C’est une ruse pédagogique ?
Oui mais le mot pourrait faire croire qu’on trompe les élèves. C’est surtout un moyen de motivation. On ne leur fait rien croire. On leur montre la réalité des compétences, leur réemploi entre les disciplines. La vie n’est pas cloisonnée…
D’où le passage à l’évaluation par compétences ?
On a lancé la classe sans notes pour la même raison : motiver les élèves et favoriser el travail interdisciplinaire. Chaque enseignant a fait clairement apparaître les compétences sur les supports d’évaluation. On a utilisé le livret personnel de compétences (LPC) mais aussi une simplification qui a fait qua dans toutes les disciplines les parents retrouvaient 4 capacités transversales, évaluées par l’ensemble des enseignants : Je m’organise, Je communique correctement à l’écrit comme à l’oral, Je sais m’informer (trouver des ressources), Je suis capable de raisonner : je sais mobiliser mes ressources.
Comment ont réagi les parents ?
La classe sans notes a accueilli des élèves dont les parents étaient volontaires.

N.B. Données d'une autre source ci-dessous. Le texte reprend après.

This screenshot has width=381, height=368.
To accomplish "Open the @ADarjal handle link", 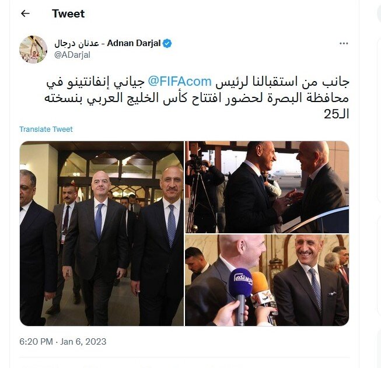I will [x=72, y=55].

On continue l’année prochaine avec une montée en cinquième. Les parents sont satisfaits ils trouvent leurs enfants plus épanouis. Ils ont été un peu déstabilisés car il y a eu moins de copies. C’est pour cela qu’on a fait apparaitre des compétences globales dans le bulletin.
Et l’équipe pédagogique ?
L’évaluation par compétences a profondément changé la façon de travailler. On évalue en permanence les élèves donc on les observe beaucoup plus. Ensuite on travaille forcément davantage ensemble. C’est motivant. Il y a un autre aspect qui est aussi important. Travailler par compétences c’est une approche plus positive des élèves. On est davantage bienveillants avec eux. La relation devient meilleure et elle est davantage à double sens. C’est important.
Mais cela a-t-il eu un impact sur le niveau des élèves ?
On a de vrais progrès de niveau. Les élèves, à l’exception d’un d’entre exu, ont joué le jeu et se sont impliqués dans les travaux scolaires. Ils se sont beaucoup entraidés avec un véritable tutorat. Les questions posées par les élèves en difficulté ont fait progresser aussi les plus forts. Globalement les élèves ont eu plus confiance dans leurs capacités et cela les a rendu plus autonomes. Cela s’est ressenti par exemple en EPS où le professeur, quia toutes les 6èmes, a été étonné de leur facilité à se mettre au travail et à réfléchir à ce qu’ils faisaient.
Seront-ils mieux préparés quand ils reviendront dans des classes classiques ?
Ils auront acquis davantage de compétences. Ils auront davantage confiance et seront plus motivés.